Transition to Retirement creates options for people wanting to reduce their working hours but maintain or supplement their income – there is no requirement to retire permanently. But a lot of people are still confused about the transition to retirement pensions, and think they can withdraw lump sum amounts from their superannuation. With a transition to retirement pension you receive regular income however, you can only withdraw a lump sum amount under certain circumstances (including retiring permanently, or on reaching 65). There are also tax concessions. Investment earnings and capital gains on the assets used to fund transition to retirement pensions are effectively tax free – only money received regularly as a super pension may be taxable. For instance, while transition to retirement pension income may be taxed at your marginal rate, you may be entitled to a tax offset of up to 15 per cent on that income. For this reason transition to retirement pensions also offers tax advantages for individuals continuing to work full time. It is also important to remember that people who are 60 years and older do not pay tax on the income they receive from a pension (from a taxed fund). Transition to retirement pensions therefore, are a popular way to unlock preserved super and supplement the reduction in salary that comes with winding back your working hours.
How does a Transition to Retirement Income Stream Work?
Individuals over age 55 may access their superannuation in pension form.
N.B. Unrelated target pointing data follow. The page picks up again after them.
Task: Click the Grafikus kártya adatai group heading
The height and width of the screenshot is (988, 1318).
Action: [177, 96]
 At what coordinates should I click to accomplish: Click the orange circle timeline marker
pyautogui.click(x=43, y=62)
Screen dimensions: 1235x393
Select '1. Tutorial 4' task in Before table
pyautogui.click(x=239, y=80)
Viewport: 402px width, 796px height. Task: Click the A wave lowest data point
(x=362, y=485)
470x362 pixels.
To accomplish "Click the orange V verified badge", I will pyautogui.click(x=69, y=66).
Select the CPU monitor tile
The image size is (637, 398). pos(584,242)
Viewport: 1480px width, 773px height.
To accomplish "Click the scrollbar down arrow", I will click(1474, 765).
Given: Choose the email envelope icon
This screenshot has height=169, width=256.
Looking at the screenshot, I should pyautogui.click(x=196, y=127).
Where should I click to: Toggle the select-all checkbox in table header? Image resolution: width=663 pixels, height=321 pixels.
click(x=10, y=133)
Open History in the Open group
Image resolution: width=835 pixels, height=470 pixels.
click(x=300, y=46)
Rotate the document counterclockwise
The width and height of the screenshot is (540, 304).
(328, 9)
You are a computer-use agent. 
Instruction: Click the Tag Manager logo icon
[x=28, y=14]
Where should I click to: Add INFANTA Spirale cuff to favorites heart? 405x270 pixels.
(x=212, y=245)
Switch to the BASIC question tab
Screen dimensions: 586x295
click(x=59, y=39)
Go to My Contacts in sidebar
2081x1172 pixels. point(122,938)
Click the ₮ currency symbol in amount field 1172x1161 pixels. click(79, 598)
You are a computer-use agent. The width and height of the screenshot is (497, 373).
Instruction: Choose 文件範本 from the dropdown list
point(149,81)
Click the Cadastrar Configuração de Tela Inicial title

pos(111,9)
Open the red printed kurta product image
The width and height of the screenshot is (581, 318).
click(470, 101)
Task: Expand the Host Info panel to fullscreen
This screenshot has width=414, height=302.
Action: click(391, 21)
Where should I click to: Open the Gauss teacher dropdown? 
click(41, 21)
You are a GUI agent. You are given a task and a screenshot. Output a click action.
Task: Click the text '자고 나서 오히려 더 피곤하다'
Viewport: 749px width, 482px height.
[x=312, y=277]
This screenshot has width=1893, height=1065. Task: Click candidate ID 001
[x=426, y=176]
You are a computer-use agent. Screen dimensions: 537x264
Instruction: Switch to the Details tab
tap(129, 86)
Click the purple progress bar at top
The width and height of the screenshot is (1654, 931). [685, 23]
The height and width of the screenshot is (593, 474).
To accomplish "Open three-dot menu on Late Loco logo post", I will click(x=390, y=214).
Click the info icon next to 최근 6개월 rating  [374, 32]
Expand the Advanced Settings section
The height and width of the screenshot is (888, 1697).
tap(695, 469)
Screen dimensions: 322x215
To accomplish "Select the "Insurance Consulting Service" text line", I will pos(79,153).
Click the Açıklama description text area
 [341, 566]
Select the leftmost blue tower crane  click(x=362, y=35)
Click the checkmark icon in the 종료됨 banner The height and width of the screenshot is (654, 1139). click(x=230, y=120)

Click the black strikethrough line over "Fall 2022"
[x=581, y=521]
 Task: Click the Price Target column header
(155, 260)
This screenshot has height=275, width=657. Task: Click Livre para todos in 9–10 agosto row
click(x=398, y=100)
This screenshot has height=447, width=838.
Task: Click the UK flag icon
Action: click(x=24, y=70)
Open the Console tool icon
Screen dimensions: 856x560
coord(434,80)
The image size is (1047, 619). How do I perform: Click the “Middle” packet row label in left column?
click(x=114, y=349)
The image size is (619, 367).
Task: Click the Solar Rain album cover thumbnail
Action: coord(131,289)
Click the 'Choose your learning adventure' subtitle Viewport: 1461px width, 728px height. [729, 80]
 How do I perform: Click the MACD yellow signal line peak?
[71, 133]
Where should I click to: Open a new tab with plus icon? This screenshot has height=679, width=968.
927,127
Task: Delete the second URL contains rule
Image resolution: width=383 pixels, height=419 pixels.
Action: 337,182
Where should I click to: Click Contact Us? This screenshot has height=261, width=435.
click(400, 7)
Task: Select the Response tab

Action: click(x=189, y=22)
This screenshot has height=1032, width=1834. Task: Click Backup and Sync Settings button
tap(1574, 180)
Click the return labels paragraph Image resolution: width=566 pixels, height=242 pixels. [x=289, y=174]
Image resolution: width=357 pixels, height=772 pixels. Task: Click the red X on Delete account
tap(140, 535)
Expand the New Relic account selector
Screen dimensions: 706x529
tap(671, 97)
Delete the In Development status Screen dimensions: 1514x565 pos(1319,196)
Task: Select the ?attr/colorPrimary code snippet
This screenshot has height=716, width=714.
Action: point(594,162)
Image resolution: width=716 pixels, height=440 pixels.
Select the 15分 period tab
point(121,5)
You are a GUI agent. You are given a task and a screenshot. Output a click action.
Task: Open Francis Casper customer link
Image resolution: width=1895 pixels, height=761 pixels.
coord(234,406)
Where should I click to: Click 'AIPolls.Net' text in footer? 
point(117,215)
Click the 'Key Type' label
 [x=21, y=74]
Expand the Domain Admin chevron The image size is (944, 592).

The pension is called a Transition to Retirement Income Stream.
- A Transition to Retirement Income Stream pension is available to anyone aged 55 – 64.
- The pension pays between an annual minimum pension of 4% of account balance and a maximum pension of 10% of account balance.
- No commutations (lump sum withdrawals) are available from the TRANSITION TO RETIREMENT INCOME STREAM capital.
- Once the pension receipient meets another condition of release (for example, obtaining age 65) the 10% cap is removed and full commutations are available.
- A person aged 60 or over in receipt of a Transition to Retirement Income Stream receives the income stream income tax free.
- A significant advantage of a Transition to Retirement Income Stream is that the capital underlying the pension moves into tax-free phase.
Therefore advantages of a Transition to Retirement Income Stream are:
- The payment can be varied annually within the minimum and maximum range (4% - 10% of annual account balance).
- After age 60, the income from the pension is tax-free.
- The capital underlying the pension is exempt from income and capital gains tax.
- Franking credits may be refunded as cash payments to the SMSF.
- Prior to age 60, the pension income is eligible for a deduction based on the proportion of undeducted contributions within the pension capital.
- Prior to age 60, the net pension income (pension less deductible) is eligible for a 15% tax rebate.
However, disadvantages of a Transition to Retirement Income Stream are:
- There is no guarantee how long the pension will last, as it is dependent on the level of the pension payments and the performance of the underlying investments. For a SMSF should the balance fall below $200,000 it may not be viable to continue the fund as accounting and compliance costs negatively impact the fund’s performance.
- You may not make cash withdrawals from the pension capital.
- A Transition to Retirement Income Stream does not qualify for any Centrelink asset test exemptions. Subsequently the full superannuation balance will be assessed under the Centrelink assets test.
Please note:
Various factors need to be considered when determining whether this strategy is relevant to you – including the size of your superannuation savings, your employer's ability to pay contributions to an appropriate superannuation fund and your ability to salary sacrifice additional amounts to super.